Aber sein Händedruck war warm und fest. »Jim, neun Jahre lang hab' ich für Stewart gearbeitet. Und lebte er noch, würd' ich jetzt noch für ihn arbeiten, wenn er mich haben wollte. Dein Onkel Stewart hat mir zweimal das Leben gerettet, und so, denke ich, sind wir für das zweite Mal quitt. Ich schulde dir nur noch eines. . .«

Das waren die ersten freundlichen Worte, die ich gehört hatte, seit ich Bob Eskow in New York verließ. Wie lange war das schon her! Die Akademie hatte mich hinausgeworfen, und mein Onkel Stewart war tot, und das ganze Tiefsee-Leben ... Ich war glücklich.

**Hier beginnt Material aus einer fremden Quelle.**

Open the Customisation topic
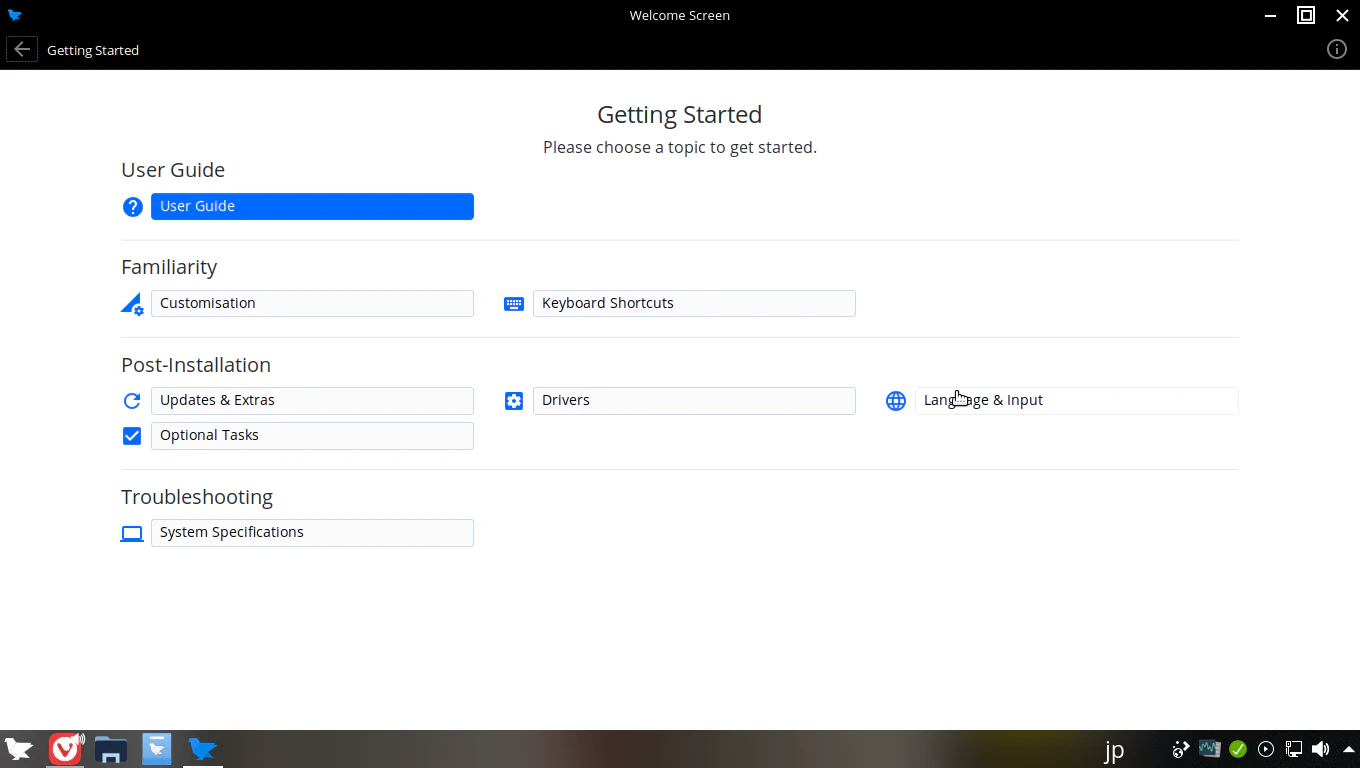Viewport: 1360px width, 768px height. (x=312, y=303)
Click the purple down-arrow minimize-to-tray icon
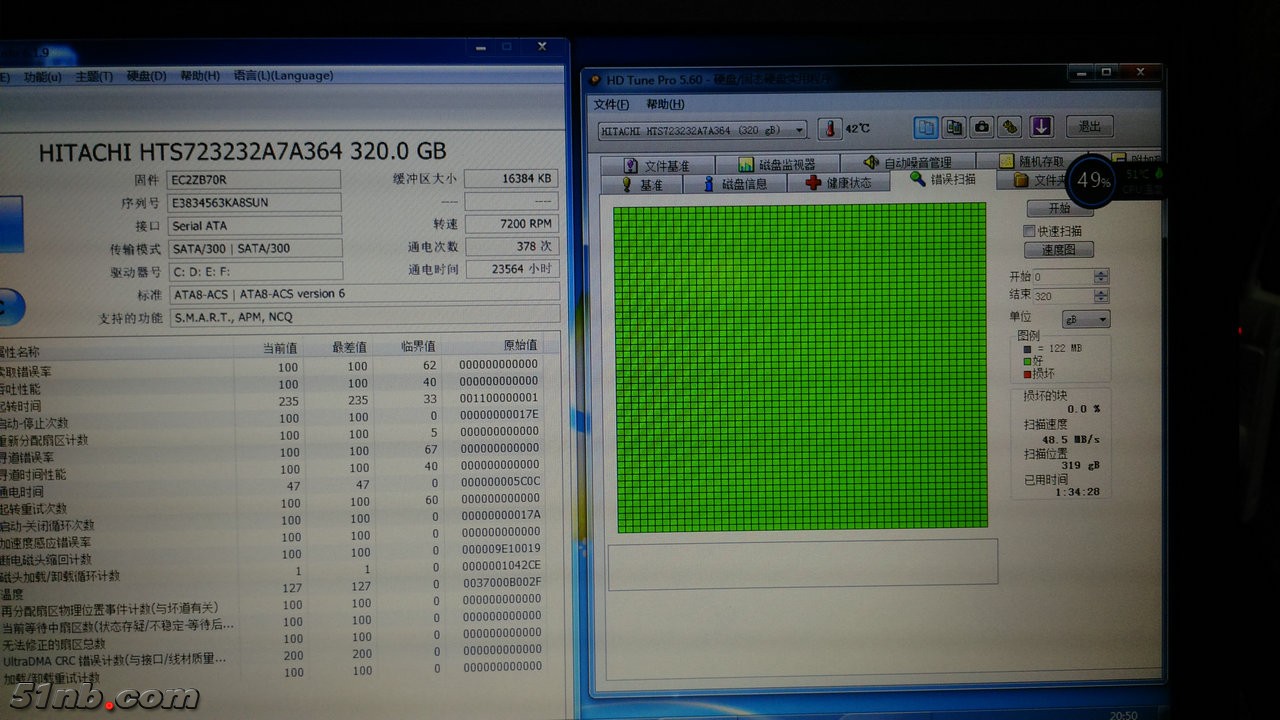1280x720 pixels. (1041, 127)
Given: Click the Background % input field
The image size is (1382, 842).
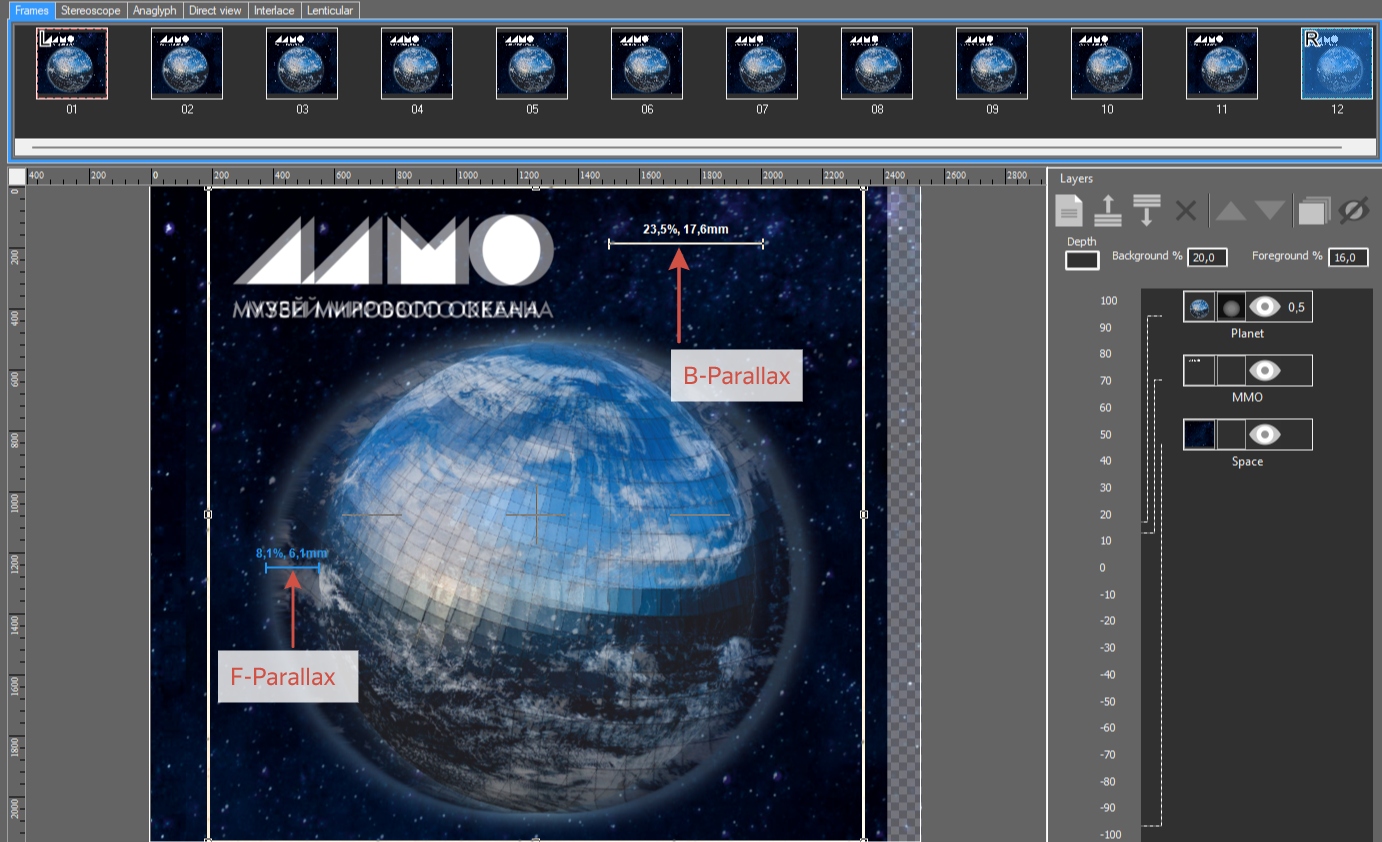Looking at the screenshot, I should tap(1207, 258).
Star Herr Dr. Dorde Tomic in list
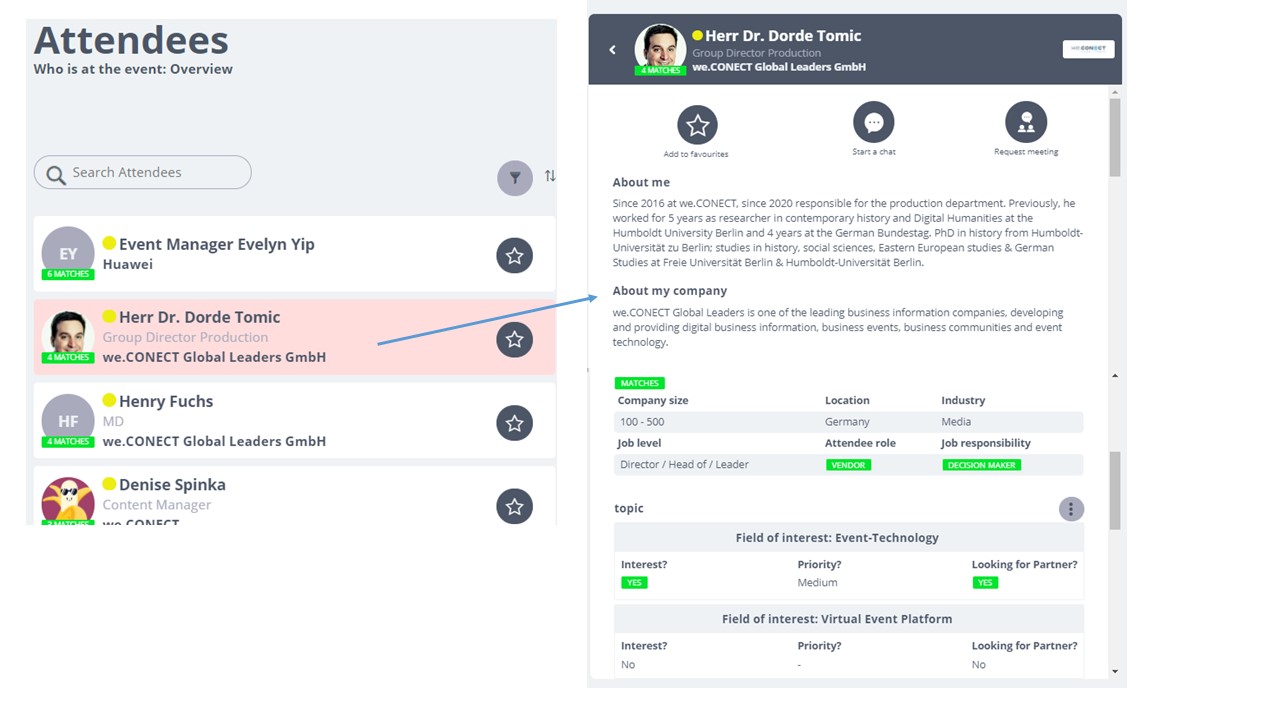The width and height of the screenshot is (1280, 720). pos(514,340)
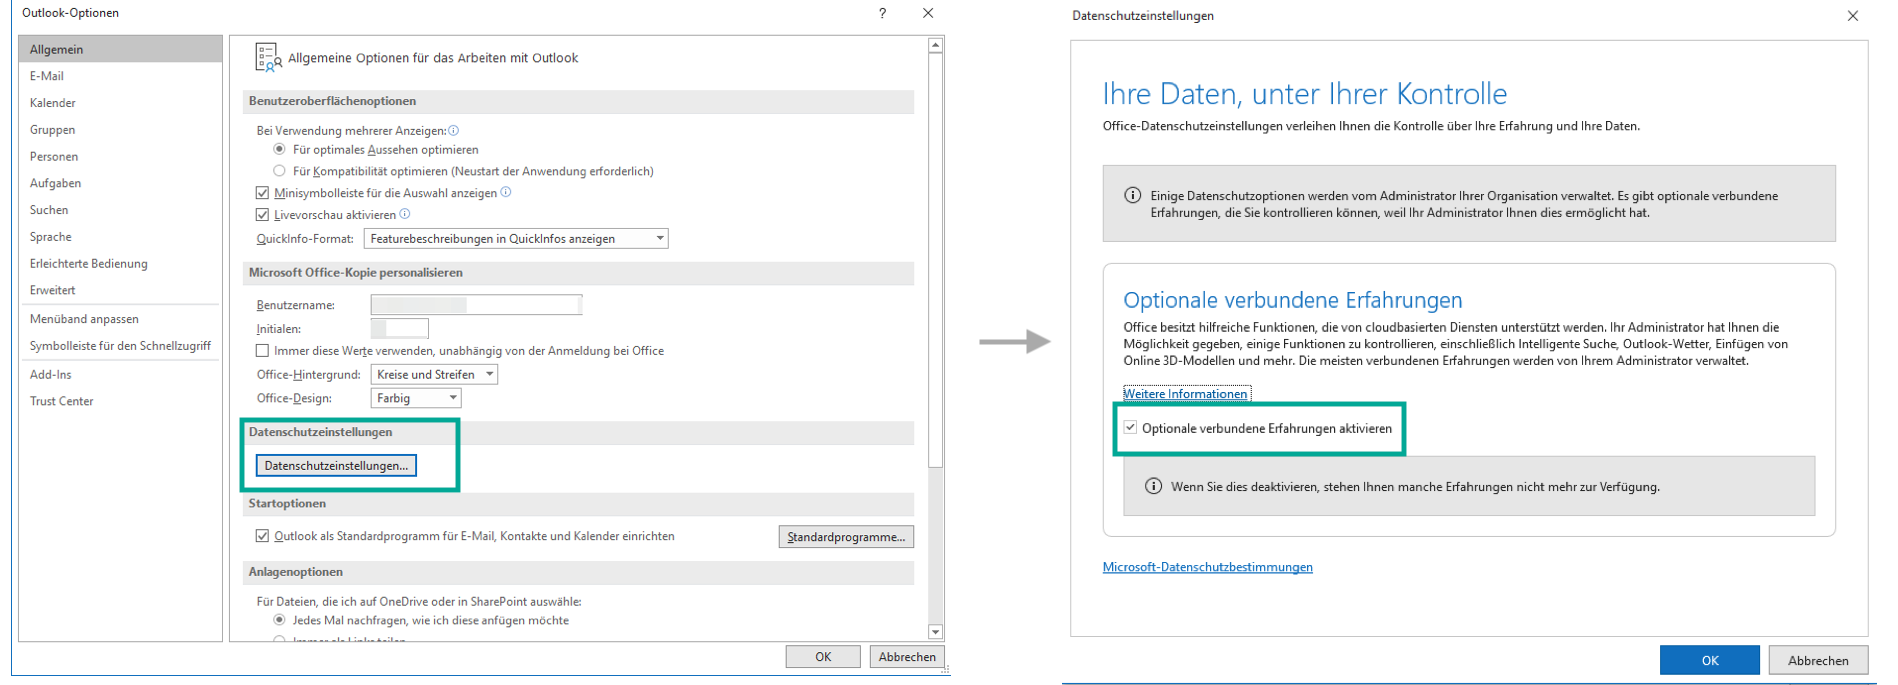
Task: Toggle Optionale verbundene Erfahrungen aktivieren checkbox
Action: 1131,428
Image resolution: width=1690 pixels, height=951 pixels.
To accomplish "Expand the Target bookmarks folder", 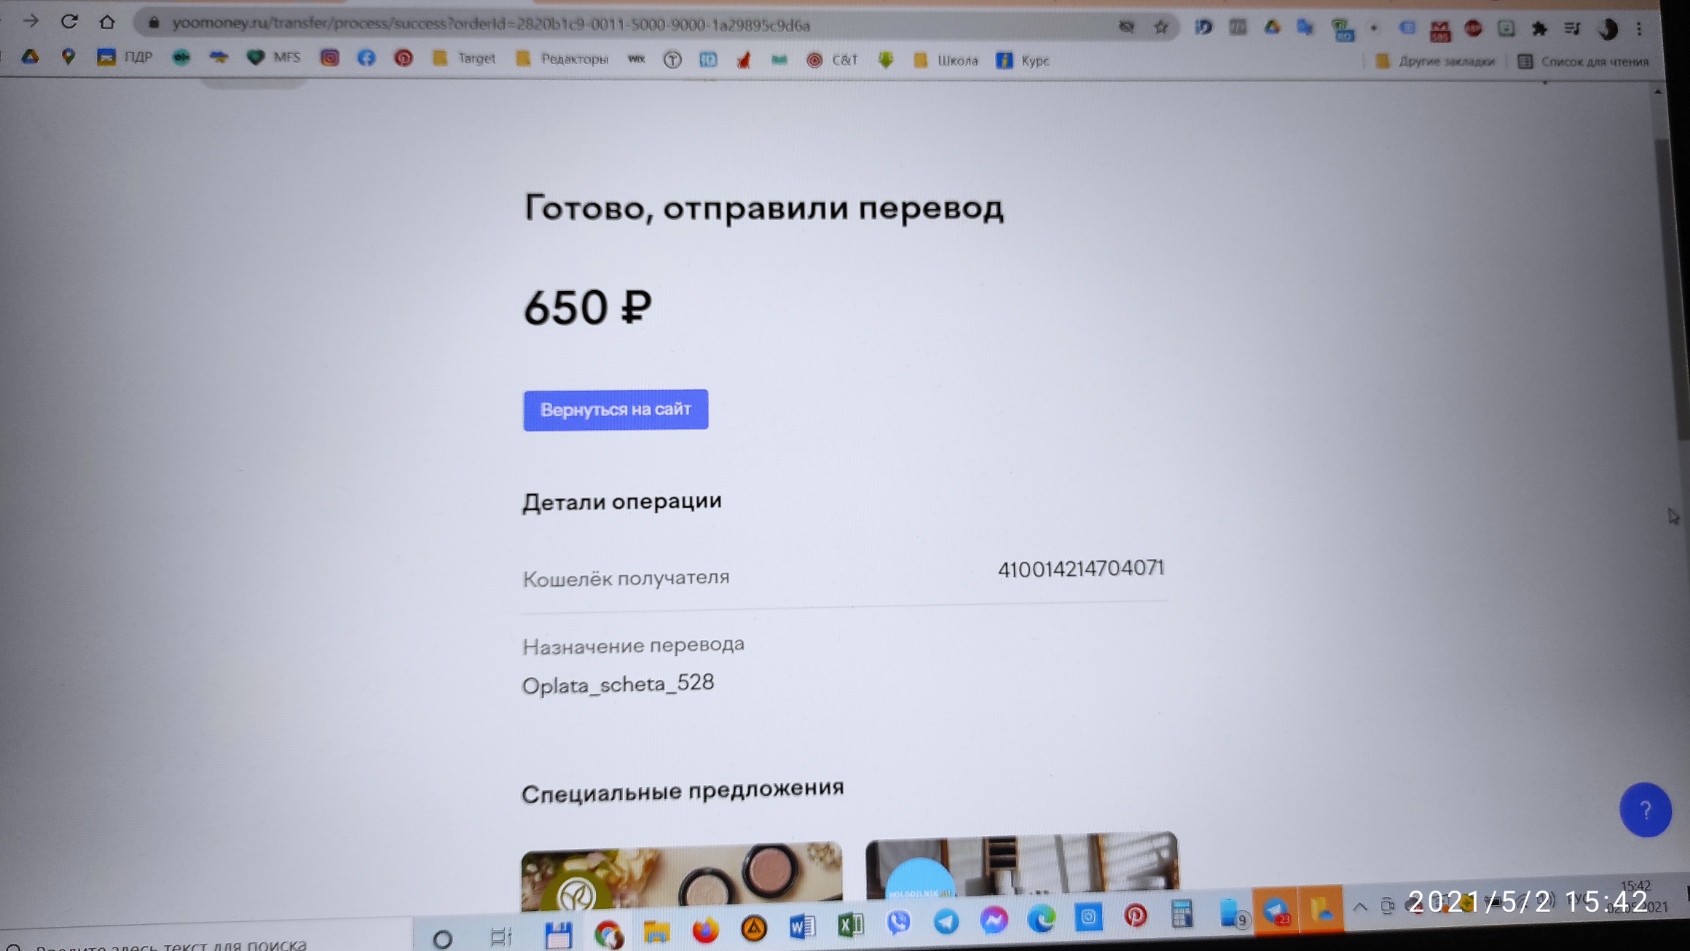I will pos(464,59).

Das Wasser kochte, und Gideon brühte Tee auf. Während wir vorsichtig an der heißen Flüssigkeit nippten, erzählte er mir, was er über meinen Onkel wußte. Gideon selbst war ein Grundgeher gewesen, einer jener tollkühnen Männer, die in Tiefsee-Ausrüstung unter ungeheurem Druck durch den Bodenschlamm wateten. Er hatte für Onkel Stewart in den Mountains of Darkness geschürft, Testlöcher für Öl gebohrt, Seite an Seite mit ihm nach Perlmuscheln und den kostbarsten aller Perlen in den Kadang-Betten gesucht. Als Onkel Stewart seine anderen Holdings veräußerte, um sich auf Marine Mines Ltd. zu konzentrieren, hatte Gideon keinen anderen Job annehmen wollen. Er war hinabgegangen in Kelly's Königreich, um Schätze aus den Kanälen zu bergen und zurückzukehren, sobald Onkel Stewart ihn brauchte.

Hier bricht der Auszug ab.